All enrolled patients will be adults (aged 18-70 years) with histologically or cytologically confirmed solid tumors receiving chemotherapy with prophylactic G-CSF (filgrastim, pegfilgrastim, or lipegfilgrastim). Participants will be consecutively recruited and assessed for bone pain and supportive care needs before and one week after G-CSF administration.

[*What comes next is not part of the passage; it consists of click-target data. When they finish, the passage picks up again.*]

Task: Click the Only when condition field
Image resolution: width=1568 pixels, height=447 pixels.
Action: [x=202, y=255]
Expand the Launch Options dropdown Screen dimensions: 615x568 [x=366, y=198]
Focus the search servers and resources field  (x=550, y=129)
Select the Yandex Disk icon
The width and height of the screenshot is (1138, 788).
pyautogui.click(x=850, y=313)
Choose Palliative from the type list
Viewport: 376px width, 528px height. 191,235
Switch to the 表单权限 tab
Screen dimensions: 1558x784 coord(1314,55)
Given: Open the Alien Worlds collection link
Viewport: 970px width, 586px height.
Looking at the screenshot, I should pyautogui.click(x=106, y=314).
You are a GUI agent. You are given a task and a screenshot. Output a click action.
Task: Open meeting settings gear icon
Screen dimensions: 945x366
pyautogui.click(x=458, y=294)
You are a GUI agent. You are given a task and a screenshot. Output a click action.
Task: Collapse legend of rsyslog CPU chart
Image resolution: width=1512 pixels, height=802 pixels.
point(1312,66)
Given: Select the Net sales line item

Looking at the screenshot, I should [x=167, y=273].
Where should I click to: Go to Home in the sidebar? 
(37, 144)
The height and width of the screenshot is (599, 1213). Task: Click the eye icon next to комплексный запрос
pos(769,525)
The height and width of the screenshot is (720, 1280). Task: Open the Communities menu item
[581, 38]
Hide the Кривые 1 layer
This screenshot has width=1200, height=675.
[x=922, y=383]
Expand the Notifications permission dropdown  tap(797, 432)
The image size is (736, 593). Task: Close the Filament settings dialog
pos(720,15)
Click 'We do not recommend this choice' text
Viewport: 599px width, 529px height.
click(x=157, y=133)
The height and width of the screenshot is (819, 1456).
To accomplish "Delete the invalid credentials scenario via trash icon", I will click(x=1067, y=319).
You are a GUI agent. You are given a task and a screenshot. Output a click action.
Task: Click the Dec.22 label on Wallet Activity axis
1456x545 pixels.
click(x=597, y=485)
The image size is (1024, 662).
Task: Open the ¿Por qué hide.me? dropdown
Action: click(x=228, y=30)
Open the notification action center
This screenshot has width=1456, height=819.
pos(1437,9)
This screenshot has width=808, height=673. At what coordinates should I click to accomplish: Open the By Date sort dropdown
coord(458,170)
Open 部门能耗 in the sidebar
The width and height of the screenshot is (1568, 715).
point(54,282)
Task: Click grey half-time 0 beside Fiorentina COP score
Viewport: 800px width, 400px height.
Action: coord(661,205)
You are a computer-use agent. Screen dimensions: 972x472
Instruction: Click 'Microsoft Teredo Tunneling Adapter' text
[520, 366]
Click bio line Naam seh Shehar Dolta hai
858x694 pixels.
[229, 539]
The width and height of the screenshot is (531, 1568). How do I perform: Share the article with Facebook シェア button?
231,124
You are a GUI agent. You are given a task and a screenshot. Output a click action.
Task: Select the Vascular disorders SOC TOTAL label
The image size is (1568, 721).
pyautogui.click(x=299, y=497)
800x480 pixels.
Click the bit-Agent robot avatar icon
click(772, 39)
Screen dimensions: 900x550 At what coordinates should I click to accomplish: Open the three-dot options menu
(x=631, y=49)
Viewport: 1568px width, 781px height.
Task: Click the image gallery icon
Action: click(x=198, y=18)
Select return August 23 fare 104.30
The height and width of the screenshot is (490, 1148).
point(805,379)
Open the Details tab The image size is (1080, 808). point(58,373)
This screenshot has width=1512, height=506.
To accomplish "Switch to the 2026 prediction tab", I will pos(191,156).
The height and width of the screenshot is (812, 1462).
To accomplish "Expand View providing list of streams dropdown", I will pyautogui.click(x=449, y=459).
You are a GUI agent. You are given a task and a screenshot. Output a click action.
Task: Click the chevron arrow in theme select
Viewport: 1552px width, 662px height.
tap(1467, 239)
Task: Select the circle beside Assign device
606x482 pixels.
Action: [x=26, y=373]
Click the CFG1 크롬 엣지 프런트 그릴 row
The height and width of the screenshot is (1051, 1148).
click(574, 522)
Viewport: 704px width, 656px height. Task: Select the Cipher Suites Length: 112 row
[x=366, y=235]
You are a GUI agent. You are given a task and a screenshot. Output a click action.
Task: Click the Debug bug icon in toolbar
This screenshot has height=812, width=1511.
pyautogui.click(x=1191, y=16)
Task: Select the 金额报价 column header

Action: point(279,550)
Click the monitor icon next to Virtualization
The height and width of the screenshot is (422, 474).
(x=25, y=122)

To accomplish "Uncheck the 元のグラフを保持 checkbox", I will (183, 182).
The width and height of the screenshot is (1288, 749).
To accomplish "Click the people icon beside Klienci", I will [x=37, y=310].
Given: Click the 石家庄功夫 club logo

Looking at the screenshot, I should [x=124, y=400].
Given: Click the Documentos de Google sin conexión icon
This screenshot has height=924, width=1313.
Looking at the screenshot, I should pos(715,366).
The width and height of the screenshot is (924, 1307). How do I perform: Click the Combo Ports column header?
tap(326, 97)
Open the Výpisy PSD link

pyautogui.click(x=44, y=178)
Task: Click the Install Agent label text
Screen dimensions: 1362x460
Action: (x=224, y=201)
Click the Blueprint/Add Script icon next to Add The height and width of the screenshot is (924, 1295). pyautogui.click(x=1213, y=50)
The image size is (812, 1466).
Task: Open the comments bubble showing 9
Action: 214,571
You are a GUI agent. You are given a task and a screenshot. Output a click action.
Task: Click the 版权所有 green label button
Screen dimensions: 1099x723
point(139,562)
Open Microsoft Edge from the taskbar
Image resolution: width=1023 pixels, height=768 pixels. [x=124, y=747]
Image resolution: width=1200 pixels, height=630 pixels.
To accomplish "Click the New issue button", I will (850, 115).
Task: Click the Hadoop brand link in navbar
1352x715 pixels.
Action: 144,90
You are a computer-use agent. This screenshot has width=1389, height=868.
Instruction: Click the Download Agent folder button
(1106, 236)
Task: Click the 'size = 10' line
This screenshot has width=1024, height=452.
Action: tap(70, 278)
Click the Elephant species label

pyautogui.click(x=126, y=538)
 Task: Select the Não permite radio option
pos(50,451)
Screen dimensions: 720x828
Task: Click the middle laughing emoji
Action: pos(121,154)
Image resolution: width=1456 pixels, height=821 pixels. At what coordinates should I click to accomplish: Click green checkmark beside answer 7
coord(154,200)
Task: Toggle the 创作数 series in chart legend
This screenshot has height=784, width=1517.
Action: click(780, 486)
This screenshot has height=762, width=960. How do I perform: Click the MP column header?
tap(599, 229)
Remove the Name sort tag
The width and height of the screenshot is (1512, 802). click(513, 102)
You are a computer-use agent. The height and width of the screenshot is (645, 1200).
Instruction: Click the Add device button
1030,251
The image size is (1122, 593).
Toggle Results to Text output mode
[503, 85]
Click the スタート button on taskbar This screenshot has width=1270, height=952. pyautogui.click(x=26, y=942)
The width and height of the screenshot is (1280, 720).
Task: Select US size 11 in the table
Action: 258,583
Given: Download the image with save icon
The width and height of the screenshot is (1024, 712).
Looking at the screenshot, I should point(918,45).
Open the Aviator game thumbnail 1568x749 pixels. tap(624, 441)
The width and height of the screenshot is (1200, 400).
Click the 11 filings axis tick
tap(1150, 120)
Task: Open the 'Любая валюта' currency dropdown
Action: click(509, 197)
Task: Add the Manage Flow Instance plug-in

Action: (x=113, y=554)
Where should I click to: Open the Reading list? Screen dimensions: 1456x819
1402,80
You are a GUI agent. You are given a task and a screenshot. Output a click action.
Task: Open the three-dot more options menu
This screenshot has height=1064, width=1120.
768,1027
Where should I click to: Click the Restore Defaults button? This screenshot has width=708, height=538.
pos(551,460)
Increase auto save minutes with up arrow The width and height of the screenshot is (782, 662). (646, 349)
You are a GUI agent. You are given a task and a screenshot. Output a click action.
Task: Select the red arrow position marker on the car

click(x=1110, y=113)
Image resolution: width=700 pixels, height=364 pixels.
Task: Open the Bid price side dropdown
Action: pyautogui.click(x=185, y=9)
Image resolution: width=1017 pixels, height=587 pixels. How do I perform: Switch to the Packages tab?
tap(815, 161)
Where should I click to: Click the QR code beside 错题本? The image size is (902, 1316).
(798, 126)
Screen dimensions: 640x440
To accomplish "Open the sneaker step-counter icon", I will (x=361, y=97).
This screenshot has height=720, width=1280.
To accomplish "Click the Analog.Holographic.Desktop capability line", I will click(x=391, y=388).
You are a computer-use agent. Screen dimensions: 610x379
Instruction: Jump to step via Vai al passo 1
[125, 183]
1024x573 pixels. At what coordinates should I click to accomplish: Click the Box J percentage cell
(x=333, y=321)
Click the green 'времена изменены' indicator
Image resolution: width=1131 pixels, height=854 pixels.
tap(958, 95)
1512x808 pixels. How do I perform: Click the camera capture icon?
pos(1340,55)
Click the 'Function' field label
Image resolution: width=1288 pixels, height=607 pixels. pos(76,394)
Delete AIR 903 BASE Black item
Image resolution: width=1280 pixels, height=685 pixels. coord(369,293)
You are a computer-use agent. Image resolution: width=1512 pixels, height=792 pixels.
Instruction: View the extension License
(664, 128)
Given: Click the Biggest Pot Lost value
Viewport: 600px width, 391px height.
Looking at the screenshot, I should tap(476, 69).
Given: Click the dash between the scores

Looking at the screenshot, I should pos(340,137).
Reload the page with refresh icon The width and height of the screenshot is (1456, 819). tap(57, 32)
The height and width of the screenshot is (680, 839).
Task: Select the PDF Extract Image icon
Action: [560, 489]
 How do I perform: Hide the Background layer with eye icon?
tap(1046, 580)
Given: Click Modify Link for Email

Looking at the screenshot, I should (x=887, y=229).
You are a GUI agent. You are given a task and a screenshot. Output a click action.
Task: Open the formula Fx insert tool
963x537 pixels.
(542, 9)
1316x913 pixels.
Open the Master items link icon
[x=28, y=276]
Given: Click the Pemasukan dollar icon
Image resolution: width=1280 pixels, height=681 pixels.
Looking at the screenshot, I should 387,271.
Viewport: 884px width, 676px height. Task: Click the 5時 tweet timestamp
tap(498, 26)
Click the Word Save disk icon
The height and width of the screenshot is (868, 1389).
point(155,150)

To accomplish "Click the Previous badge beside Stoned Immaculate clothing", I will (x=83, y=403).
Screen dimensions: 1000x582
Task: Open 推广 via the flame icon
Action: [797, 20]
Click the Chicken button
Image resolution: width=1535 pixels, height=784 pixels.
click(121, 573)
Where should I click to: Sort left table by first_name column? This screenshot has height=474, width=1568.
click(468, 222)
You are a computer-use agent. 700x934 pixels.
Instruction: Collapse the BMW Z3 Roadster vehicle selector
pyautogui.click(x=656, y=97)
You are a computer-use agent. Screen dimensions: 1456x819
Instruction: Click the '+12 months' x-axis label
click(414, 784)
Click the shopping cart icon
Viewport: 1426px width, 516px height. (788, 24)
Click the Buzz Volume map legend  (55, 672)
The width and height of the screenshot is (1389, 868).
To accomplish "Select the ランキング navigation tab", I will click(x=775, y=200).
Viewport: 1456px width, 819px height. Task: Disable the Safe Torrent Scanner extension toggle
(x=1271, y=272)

If different G-CSF agents are used, subgroup analyses will be performed according to the type of G-CSF received.

Study Design and Visits:

Eligible patients will be assessed at baseline (before G-CSF administration) and one week after G-CSF. Data will include demographic and clinical characteristics, treatment details, laboratory parameters, and patient-reported outcomes. Pain intensity will be measured using the Visual Analog Scale (VAS), with scores ranging from 0 (no pain) to 10 (worst possible pain). A ≥20% reduction will be considered a clinically meaningful improvement.

Patient-Reported Outcomes and Validation:

EORTC QLQ-C30 (Quality of Life Questionnaire-Core 30): Validated in Turkish cancer populations. Scores range from 0-100; higher functional and global health scores indicate better outcomes, whereas higher symptom scores reflect greater symptom burden.

FACT-G (Functional Assessment of Cancer Therapy-General): Turkish validation is available. Scores range from 0-108; higher scores indicate better overall quality of life.

FACT-F (Fatigue Subscale): Part of the FACT measurement system, validated in Turkish cancer patients. Scores range from 0-52; higher scores indicate lower fatigue severity.

PHQ-9 (Patient Health Questionnaire-9): Turkish validation established. Scores range from 0-27. Cut-offs: 5-9 mild, 10-14 moderate, 15-19 moderately severe, ≥20 severe depression.

GAD-7 (Generalized Anxiety Disorder-7): Validated in Turkish. Scores range from 0-21. Cut-offs: 5 mild, 10 moderate, ≥15 severe anxiety.

Beck Depression Inventory (BDI): Validated Turkish version used. Scores range 0-63. Cut-offs: 0-9 minimal, 10-18 mild, 19-29 moderate, 30-63 severe depression.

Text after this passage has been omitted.